The share of homes sold to investors during the first quarter of 2022 averaged 28% per month, which is an increase of 9% from the first quarter of 2021, according to the Harvard Joint Center for Housing Studies’ State of the Nation’s Housing 2022 report, citing data from CoreLogic. Between 2017 and 2019, that figure was 19%. 

Further, home flipping—a process that entails purchasing a property, making some upgrades, and then relisting it at a much-increased sale price—is also on the rise. During the first quarter of the year, nearly 115,000 single-family homes were flipped, comprising almost 10% of home resale transactions, per data from Attom. The typical profit on those flipped houses during that time frame was $67,000.

While investors and flippers have added to the demand side of the equation, they didn’t affect the supply. And that, experts say, is where the problem persists.

“The investors are out there,” says Sarah Knight, a broker at Windermere Real Estate in Spokane, Washington, “but they’re not the ones that are driving up prices.
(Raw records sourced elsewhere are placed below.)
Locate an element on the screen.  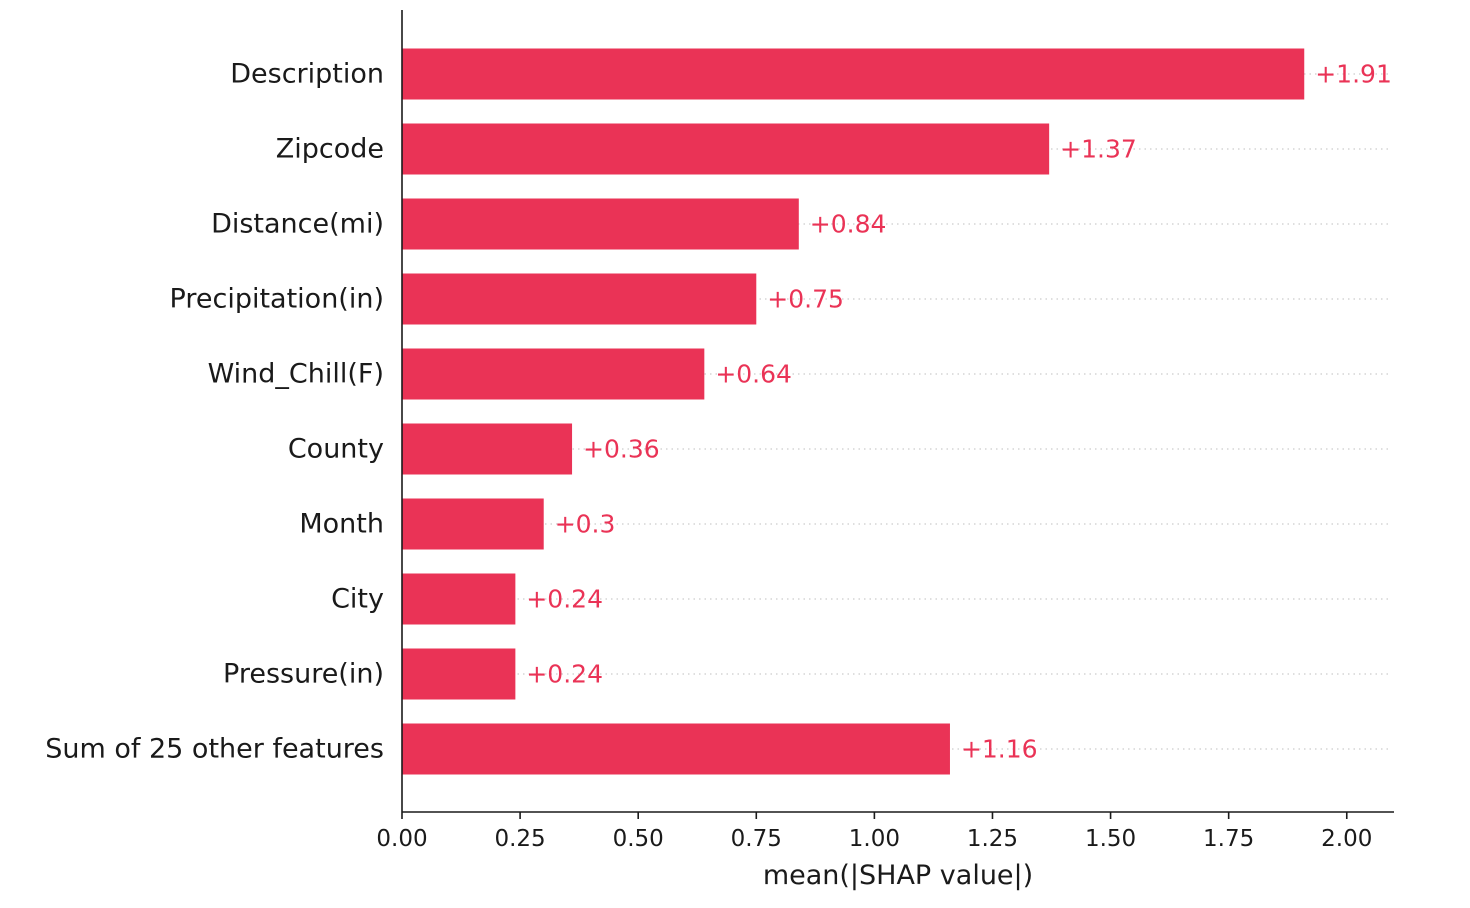
value-label: +0.36 is located at coordinates (622, 450).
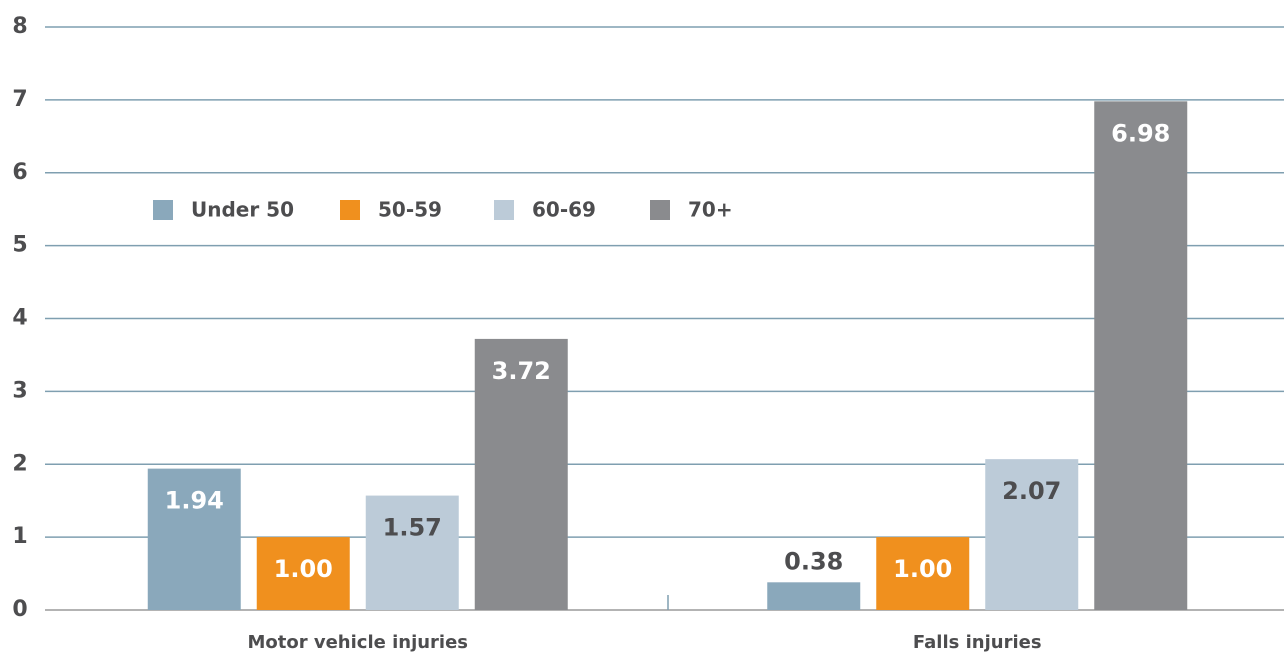 The image size is (1284, 660). I want to click on value-label: 1.57, so click(412, 528).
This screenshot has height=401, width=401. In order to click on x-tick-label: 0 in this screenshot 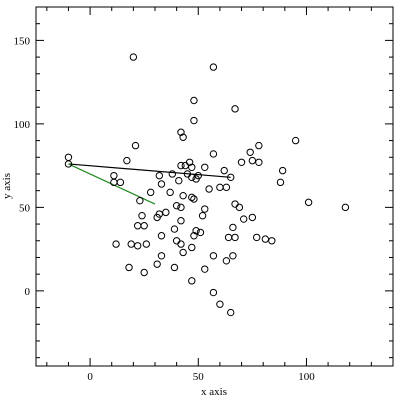, I will do `click(90, 377)`.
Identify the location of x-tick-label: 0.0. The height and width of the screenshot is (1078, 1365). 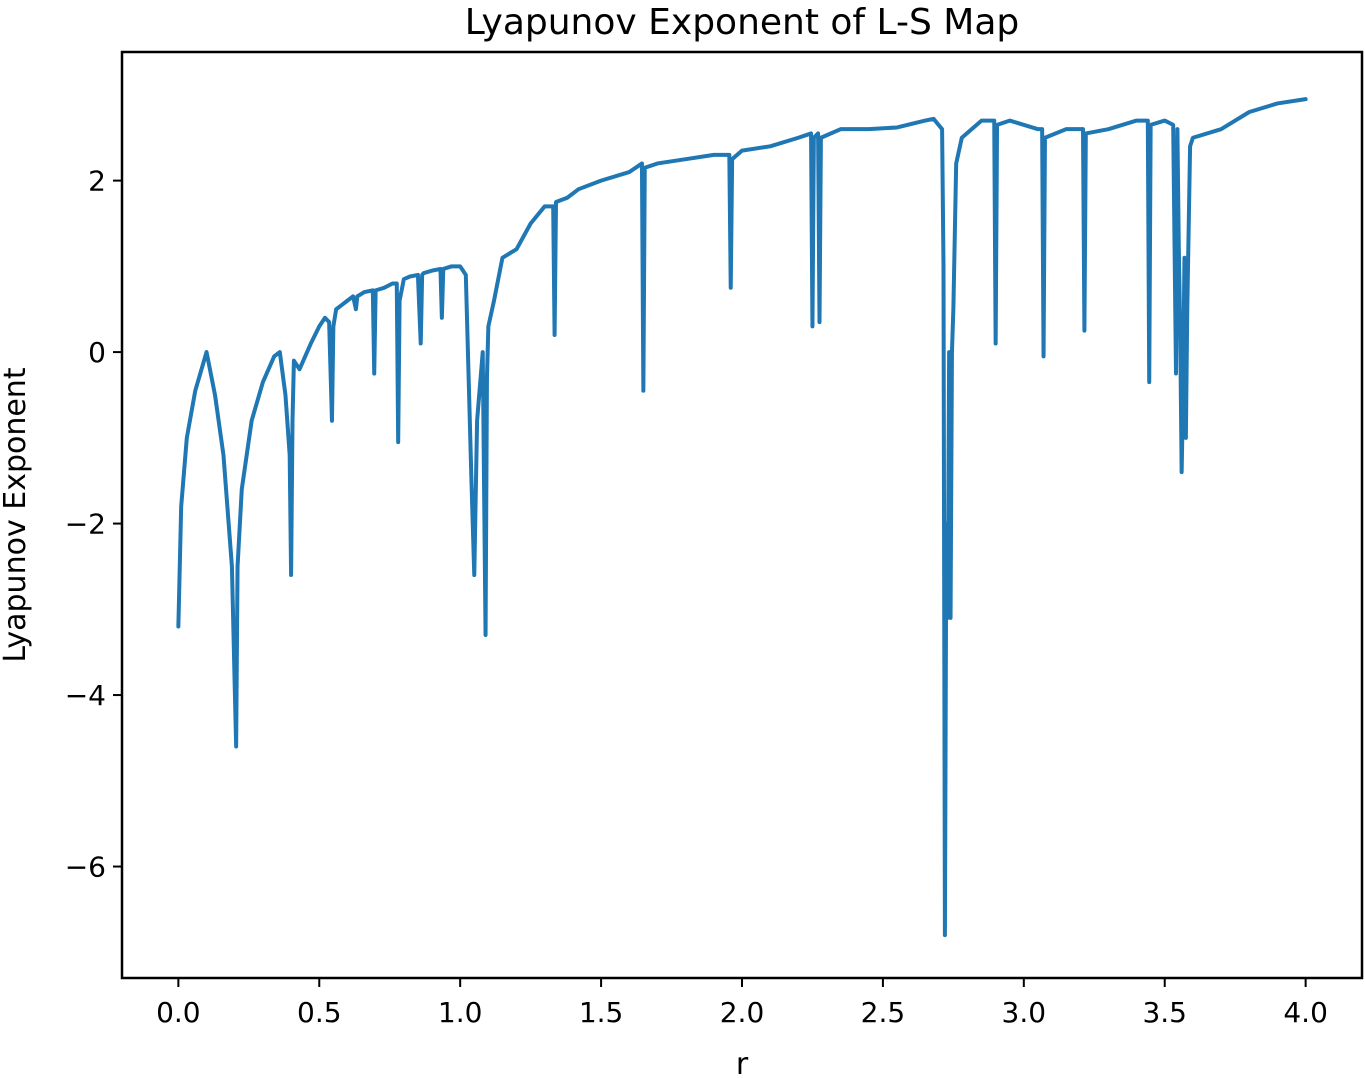
(178, 1012).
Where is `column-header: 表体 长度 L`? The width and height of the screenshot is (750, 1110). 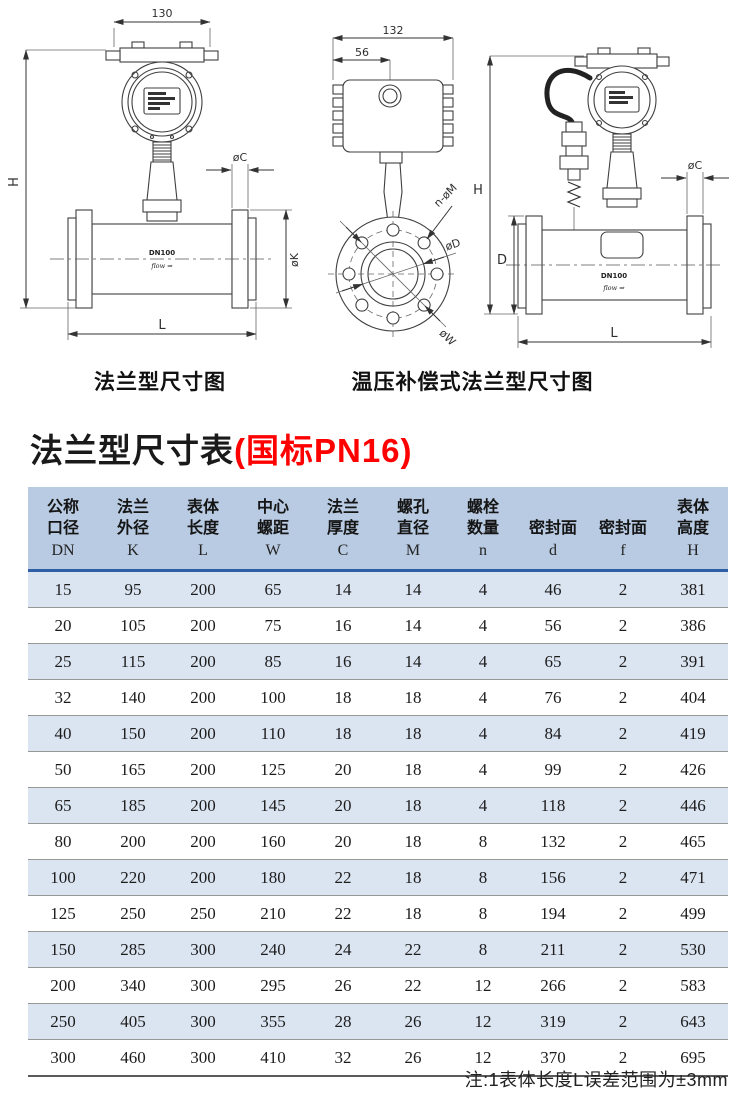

I think desperate homebuyers are.” Knight adds that it comes back to a lack of options for buyers, which has led to bidding wars, driving prices way up. “The thing about investors is that they have bottom lines,” she says. “They’re not emotional about getting a house like many homebuyers are, who want to live in the home.”

Knight’s sentiment was echoed by researchers from Freddie Mac, who wrote in a recent analysis, “[A]lthough investors are certainly contributing to the affordable housing shortage, they are not the driver of the tight supply of homes available for purchase.”

Again, it comes back to the imbalance between supply and demand. In 2021, there was a national housing shortage of 3.8 million units, according to Freddie Mac. That shortage—combined with homebuyers with cash to burn and low borrowing costs (up until recently)—is the primary driver of housing prices, not merely investors and house flippers.

“Maybe investors and house flippers will drive prices up a bit,” Knight says. “But they’re not going crazy with their bids.”